There are hundreds of templates for an SLA on the web but here is one example of how you could apply it to data quality:
1. Introduction
This Service Level Agreement (SLA) documents the agreed provision of service for the supply of data by [Supplier] to [Receiver]. This document provides a legally binding contract that stipulates the service and quality levels that will be enforced during the term of the service agreement between both parties.
2. Parties to the Agreement
Lists the people who have reviewed and approved the SLA.
3. Scope
High-level outline of the data and services to be provided.
4. Term
Indicate the start and end date of the SLA.
5. Conventions
List all the standards, terms and definitions that are referenced throughout the SLA. For example:
“Office Hours” refers to 9am to 5pm GMT.
“Working Day” refers to Monday to Friday except for UK designated holidays.
“CSV” refers to “Comma Separated File”, a raw text file format as described in this open standard: http://mastpoint.curzonnassau.com/csv-1203/csv-1203.pdf
etc…
6. Service Levels
Data Delivery Schedule: Indicates how frequently data should be supplied e.g Every working day between 9am and 10am GMT.
Data Delivery Specification: How will the data be structured? Which fields must be mandatory? What standard data types will exist? What CSV standard must be adhered to? What standards for identifiers and codes must be adhered to? How will the data be encrypted e.g zip file? What is the data standard and specification for attribute A, B, C, …,n?

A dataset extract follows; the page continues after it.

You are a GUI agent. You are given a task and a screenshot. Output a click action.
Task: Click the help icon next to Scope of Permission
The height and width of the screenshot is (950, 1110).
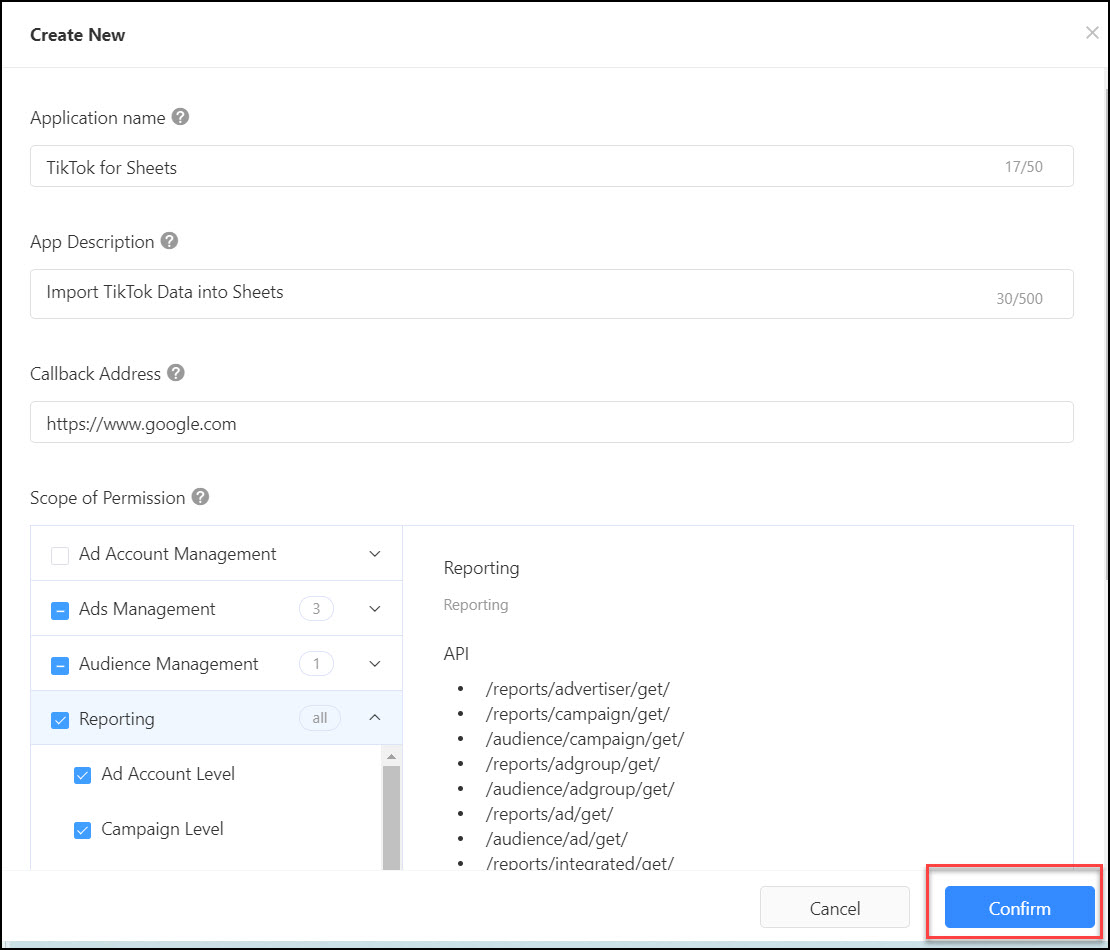[200, 497]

Data Delivery Process: High-level diagram outlining the steps required for data delivery.
Escalation Process: When issues are found, how will the supplier be notified, what is expected of them?
7. Service Level Targets and Penalties
Describe each service level, it’s measure and it’s target. For example:
Measure: Timeliness
Description: Data must be supplied within the approved data delivery schedule
Target: 95% annual delivery within the approved data delivery schedule, 97% within approved data delivery schedule + 30 minutes, 100% within approved data delivery schedule + 60 minutes
Penalties: £10 for every minute delay up to 60 minutes. Past 60 minutes £1000 per hour delay.
8. Rewards
Outline any reward structures that the supplier receives for meeting their SLA targets.
9. Points of Contact
List of key personnel involved in the service from both parties.
10. Signatures
List of authorised signatures to make the agreement binding.
10. Appendix, Glossary and References
Provide additional resources such as sample file extracts, detailed glossary and links to other standards and external information that is relevant to the SLA.